Every week in clinic I ask patients about their supplement stack. Vitamin D comes up constantly — usually because they're taking it, occasionally because they're not, and rarely because they've heard they can get it from mushrooms and they're wondering if that's actually true or just another piece of health internet mythology.
The answer is genuinely interesting and not what most people expect. Mushrooms do produce vitamin D. The mechanism is real, the biology is elegant, and there are now human randomized controlled trials demonstrating that UV-treated mushrooms raise serum vitamin D levels comparably to a D2 supplement.
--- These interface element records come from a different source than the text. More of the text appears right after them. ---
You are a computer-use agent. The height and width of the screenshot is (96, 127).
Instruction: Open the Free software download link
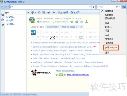pyautogui.click(x=78, y=75)
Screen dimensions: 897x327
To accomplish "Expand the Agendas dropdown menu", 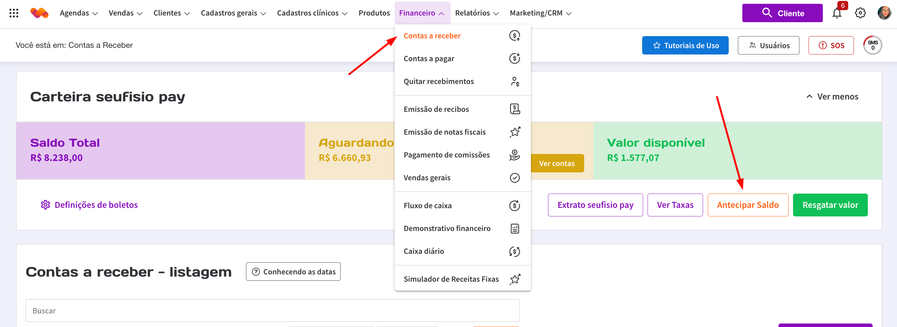I will point(79,13).
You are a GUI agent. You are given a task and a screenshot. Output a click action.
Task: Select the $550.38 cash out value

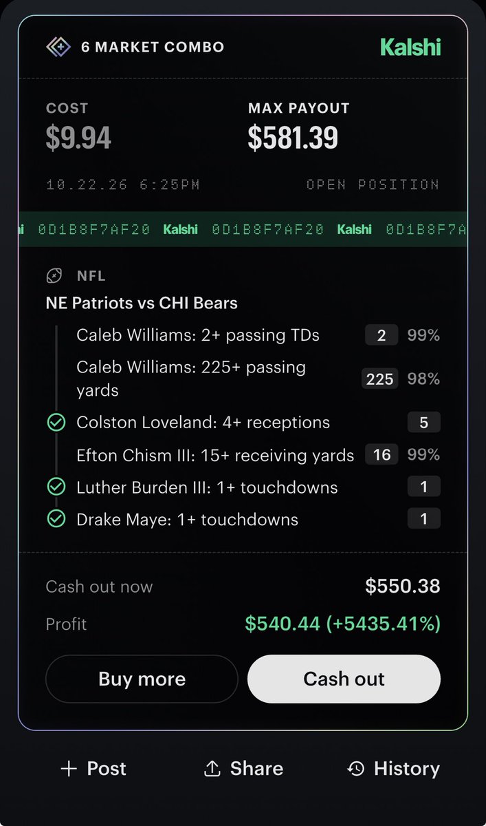(403, 586)
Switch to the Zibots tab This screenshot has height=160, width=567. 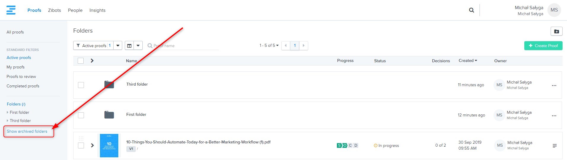tap(55, 10)
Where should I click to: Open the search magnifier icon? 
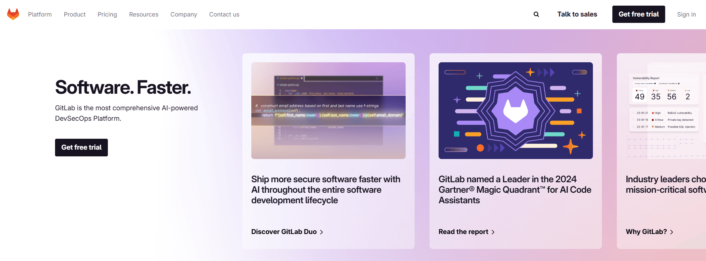tap(536, 14)
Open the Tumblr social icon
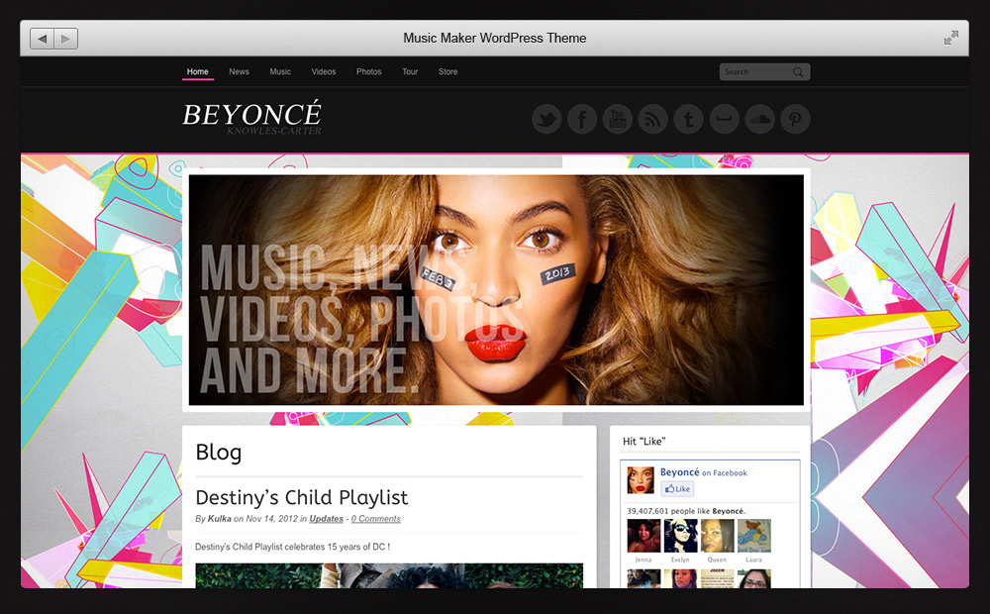Screen dimensions: 990x614 click(688, 120)
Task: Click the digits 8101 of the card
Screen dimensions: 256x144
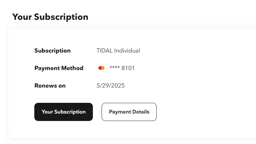Action: (128, 68)
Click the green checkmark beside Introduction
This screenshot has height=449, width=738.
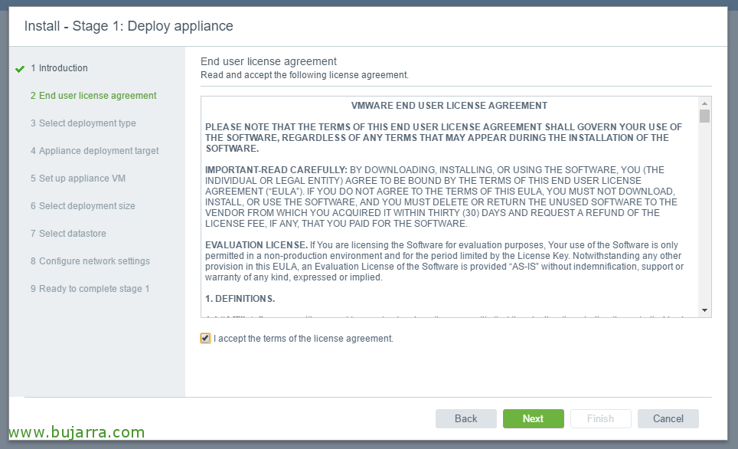(20, 69)
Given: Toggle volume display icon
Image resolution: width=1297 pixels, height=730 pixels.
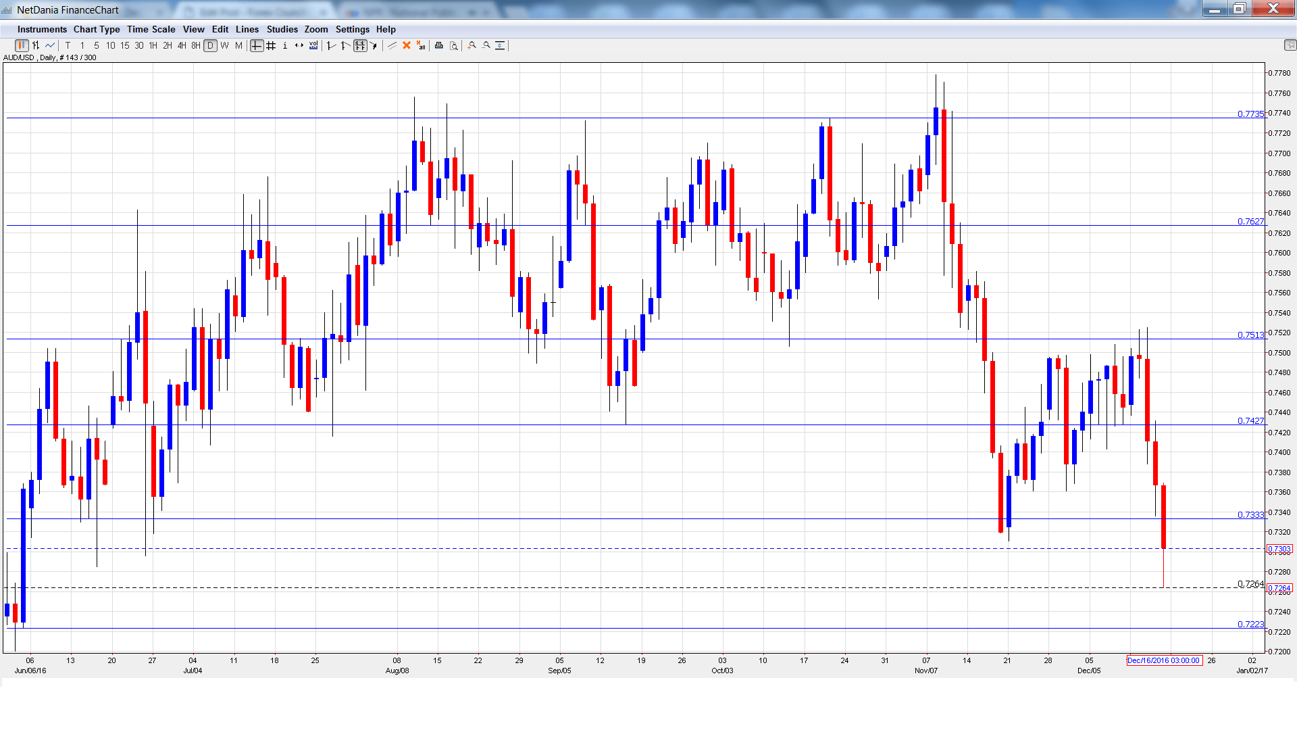Looking at the screenshot, I should (x=313, y=45).
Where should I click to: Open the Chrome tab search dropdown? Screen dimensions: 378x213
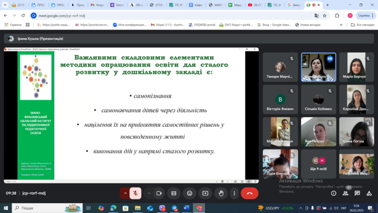[x=5, y=5]
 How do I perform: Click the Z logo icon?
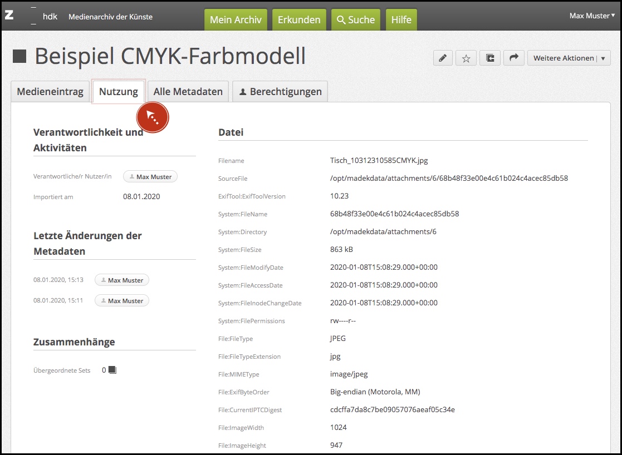[x=9, y=16]
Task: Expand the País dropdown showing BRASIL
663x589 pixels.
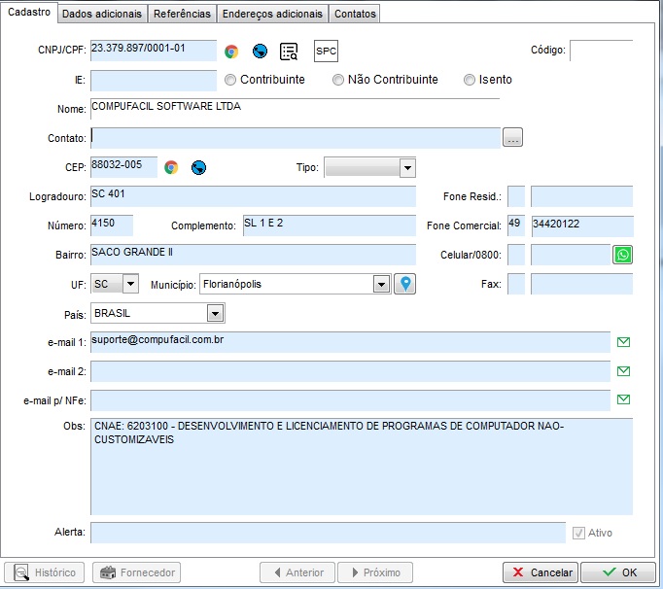Action: pyautogui.click(x=215, y=314)
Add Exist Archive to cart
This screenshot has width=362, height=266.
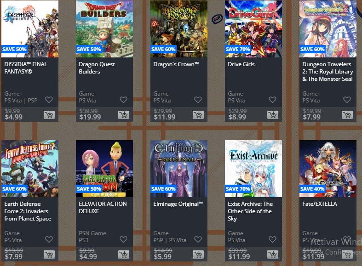(273, 255)
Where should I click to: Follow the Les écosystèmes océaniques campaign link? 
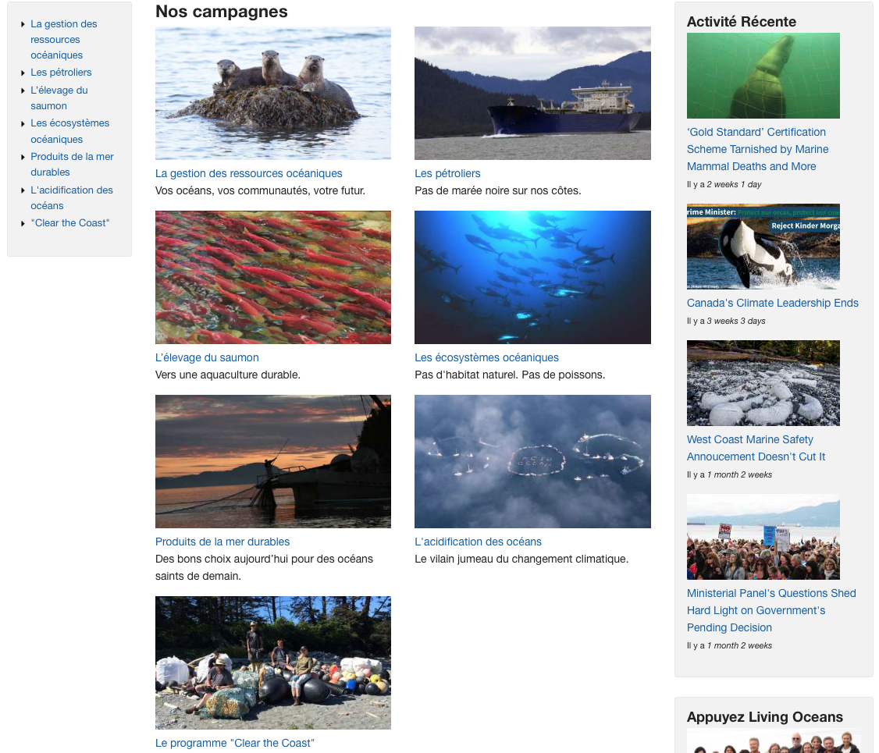(486, 357)
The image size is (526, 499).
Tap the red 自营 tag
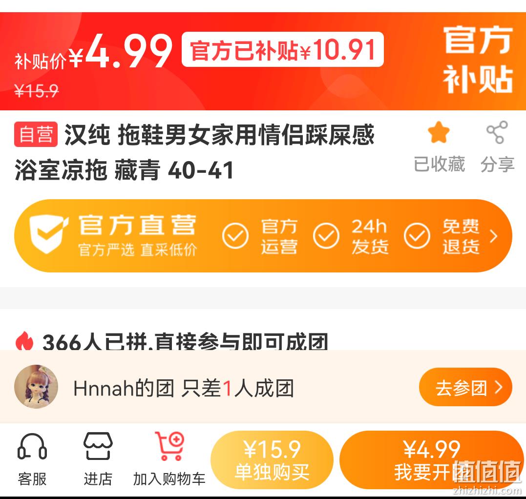(36, 134)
But there are also important caveats about which mushrooms, how they're prepared, and how the resulting D2 compares to the D3 in most supplements.
Let me walk through what we actually know.
01The Biology: Mushrooms and Human Skin Are Doing the Same Thing
Your skin synthesizes vitamin D when UVB radiation converts 7-dehydrocholesterol (a cholesterol precursor) into previtamin D3, which then isomerizes into vitamin D3. It's a neat photochemical trick that evolution developed somewhere around 500 million years ago.
Mushrooms do something structurally identical. Their cell membranes contain ergosterol — the fungal equivalent of 7-dehydrocholesterol. When mushrooms are exposed to UVB radiation, ergosterol converts to ergocalciferol, which is vitamin D2. The pathway is the same. The end product is a close structural cousin of the D3 your skin makes.
This is not a coincidence or a quirk. Fungi and animals evolved from a common ancestor, and we retained parallel lipid chemistry that serves similar biological functions. The fact that a portobello left gill-side-up in the sun for a few hours can accumulate hundreds of IU of vitamin D2 is one of those genuinely cool facts about biology that doesn't get enough attention.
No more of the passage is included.